Paper long abstract:
The proposed paper will introduce a PhD project that explores the everyday life moral choices of second generation young Turkish Australian women living in Melbourne. It focuses on how these women imagine a culturally specific type of gender-based honour - modesty (namus) - and how they employ their own moral agency in negotiating between variety of moral systems in the processes of identity and moral - self construction in the context of multicultural Australia.
Research suggests that young Turks in Australia and their personal sense of self suffer under essentialist discourses of the homogenized 'Muslim other' as such category, being accorded to religion, may not concur with individuals' own developing social and cultural identities (Hopkins, 2008). Therefore a central aim of this research is to investigate the plurality of attitudes to morality and practices of modesty to disrupt such representations.

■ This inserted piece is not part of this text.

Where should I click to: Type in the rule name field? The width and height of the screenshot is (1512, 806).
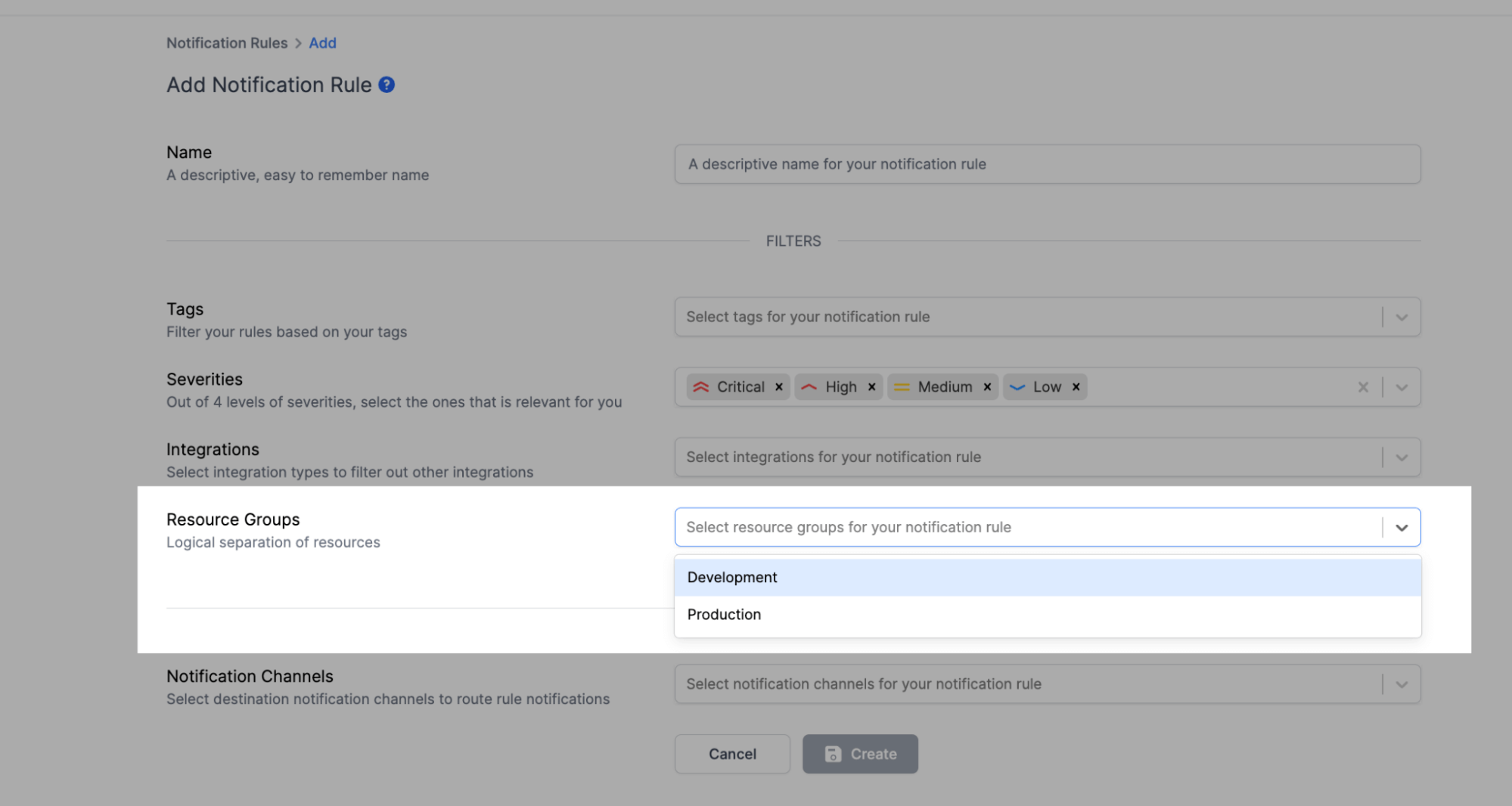[1047, 164]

In attempt to answer the anthropology of morality's call for turning attention to moral aspects of social life, the research intends to alter the Durkheim's legacy of the moral as confined to 'unreflective norm following' (Mattingly, 2012). Conversely, Piaget's view accentuating 'the growing child's ability to actively construct her own moral guidelines' (Eberhardt, 2014) has provided the impetus to reconsider the role of subjectivity in the process of moral identity construction. For instance Marranci (2008) and Damasio (2002) point to the urgency of drawing more attention to the relationship existing between the self, identity and identity acts in the context of second generation minorities youth.